Segment Start: Material shown
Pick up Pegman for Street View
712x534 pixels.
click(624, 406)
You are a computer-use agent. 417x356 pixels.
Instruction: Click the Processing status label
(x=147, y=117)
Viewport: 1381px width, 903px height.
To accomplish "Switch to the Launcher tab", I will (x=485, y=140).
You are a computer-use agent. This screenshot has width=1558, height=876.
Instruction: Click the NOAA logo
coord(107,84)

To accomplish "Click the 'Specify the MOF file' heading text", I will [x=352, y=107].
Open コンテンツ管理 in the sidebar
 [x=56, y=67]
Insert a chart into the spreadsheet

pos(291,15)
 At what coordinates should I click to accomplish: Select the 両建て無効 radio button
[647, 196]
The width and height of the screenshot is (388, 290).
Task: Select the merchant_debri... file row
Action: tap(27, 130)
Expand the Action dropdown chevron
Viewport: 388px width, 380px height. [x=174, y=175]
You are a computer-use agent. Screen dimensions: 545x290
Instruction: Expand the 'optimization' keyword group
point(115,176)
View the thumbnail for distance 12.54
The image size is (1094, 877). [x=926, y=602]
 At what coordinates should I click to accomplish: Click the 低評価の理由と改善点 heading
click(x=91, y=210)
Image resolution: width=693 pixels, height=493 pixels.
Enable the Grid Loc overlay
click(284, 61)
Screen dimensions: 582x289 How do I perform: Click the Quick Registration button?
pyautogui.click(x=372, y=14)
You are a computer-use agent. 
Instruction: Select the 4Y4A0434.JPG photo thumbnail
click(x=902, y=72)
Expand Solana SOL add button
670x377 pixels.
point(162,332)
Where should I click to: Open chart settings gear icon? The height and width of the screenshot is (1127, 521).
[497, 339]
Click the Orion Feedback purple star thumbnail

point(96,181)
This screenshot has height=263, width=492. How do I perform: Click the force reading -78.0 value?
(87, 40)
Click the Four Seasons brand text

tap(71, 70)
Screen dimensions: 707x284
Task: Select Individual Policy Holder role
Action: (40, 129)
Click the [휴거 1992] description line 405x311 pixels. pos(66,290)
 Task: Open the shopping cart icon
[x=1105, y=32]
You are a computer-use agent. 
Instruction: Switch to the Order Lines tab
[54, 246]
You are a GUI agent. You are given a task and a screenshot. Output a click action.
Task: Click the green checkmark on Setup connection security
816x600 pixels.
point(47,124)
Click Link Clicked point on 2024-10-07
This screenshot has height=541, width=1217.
Segment End: Material shown
● **Required action**: The lines to copy are those in the listing that contain "agent".

● **Exercise solution**:
You are a computer-use agent. 417x356 pixels.
You are a computer-use agent. This screenshot has width=1558, height=876.
You are a computer-use agent. Screen dimensions: 545x290
You are a computer-use agent. 
You are a computer-use agent. 
You are a GUI agent. You are given a task and a screenshot. Output a click action.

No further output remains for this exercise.